» **INSTRUCTIONS TO FOLLOW**
Could you lay out the material from the line containing "You are a computer-use agent. The" through its end as a JSON list of strings, one string per line, with blank lines skipped and the pictures left out?

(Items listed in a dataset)
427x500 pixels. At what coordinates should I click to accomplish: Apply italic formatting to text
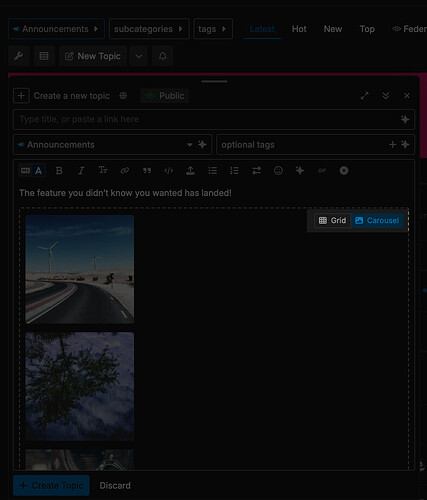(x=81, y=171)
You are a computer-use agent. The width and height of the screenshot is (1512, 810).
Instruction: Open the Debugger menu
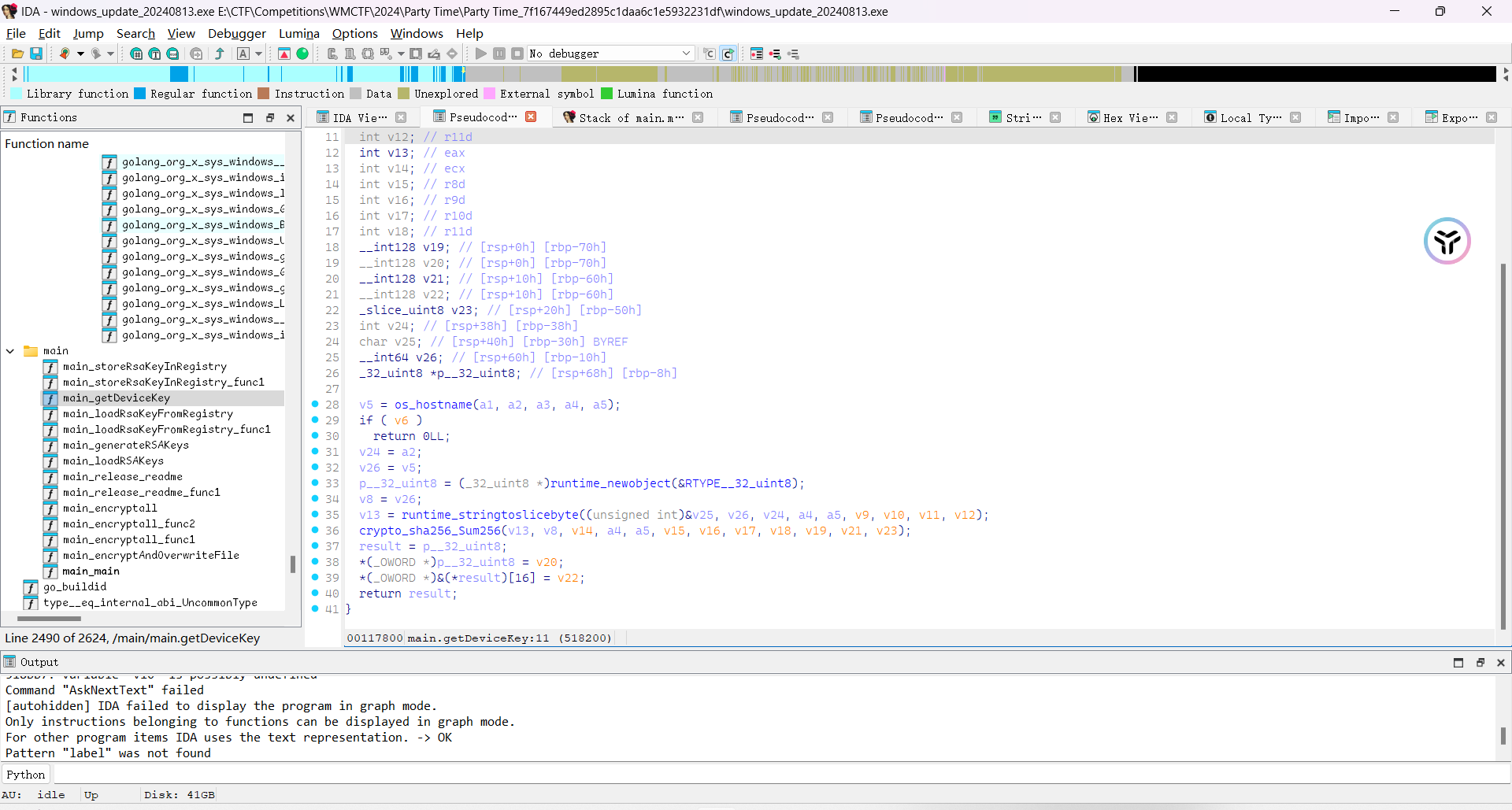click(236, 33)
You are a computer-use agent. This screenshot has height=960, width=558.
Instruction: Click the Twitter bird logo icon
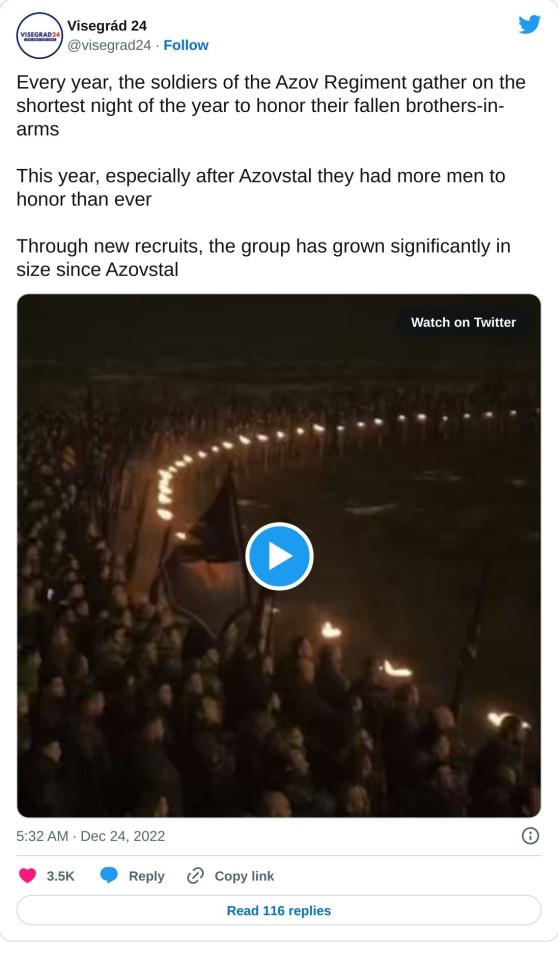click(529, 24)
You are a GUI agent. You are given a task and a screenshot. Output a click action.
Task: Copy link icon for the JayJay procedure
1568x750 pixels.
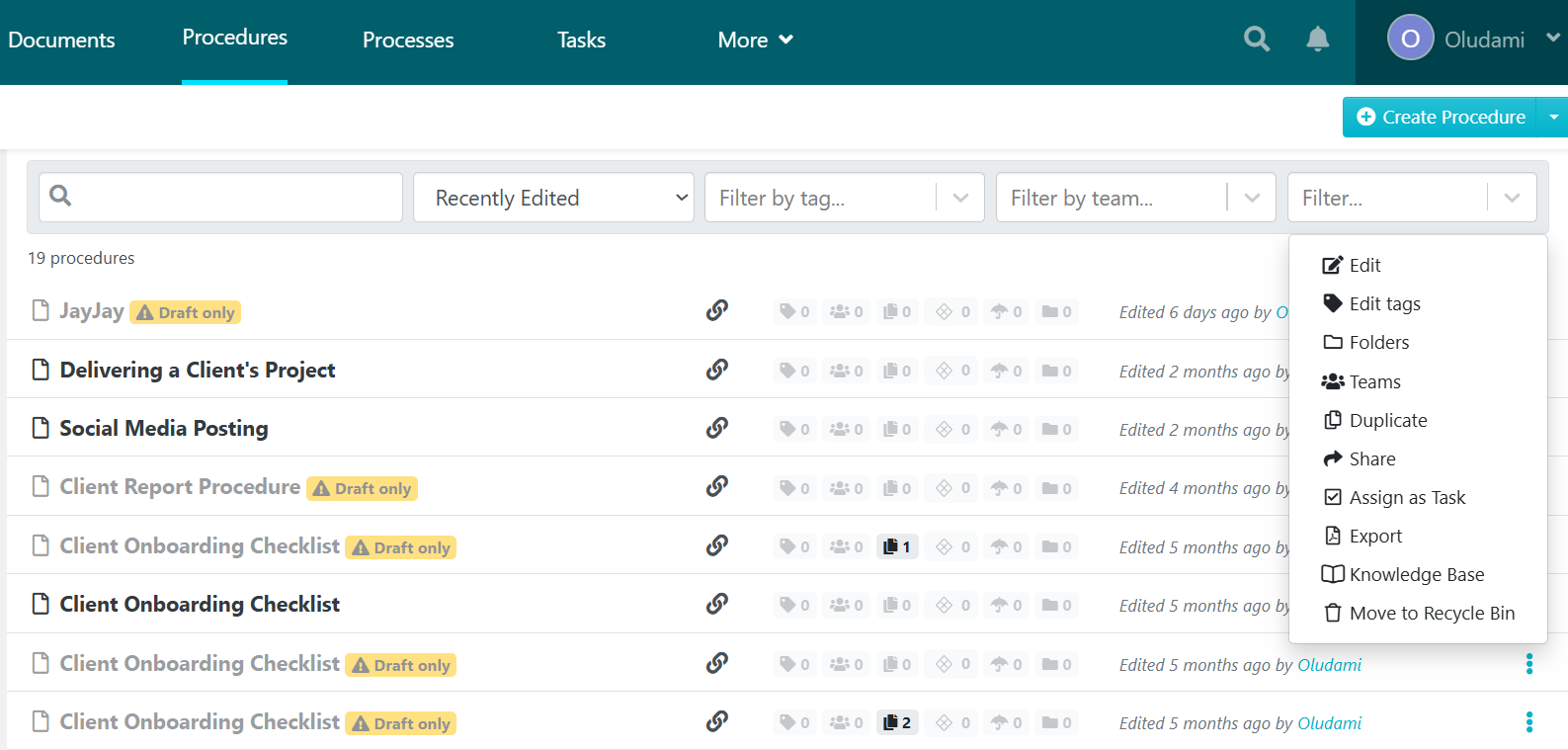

» **SOLUTION TO THIS EXERCISE**
[
  "You are a computer-use agent. The width and height of the screenshot is (1512, 810).",
  "Instruction: Open the Debugger menu",
  "click(236, 33)",
  "You are a computer-use agent. This screenshot has height=960, width=558.",
  "Instruction: Click the Twitter bird logo icon",
  "click(529, 24)",
  "You are a GUI agent. You are given a task and a screenshot. Output a click action.",
  "Task: Copy link icon for the JayJay procedure",
  "1568x750 pixels."
]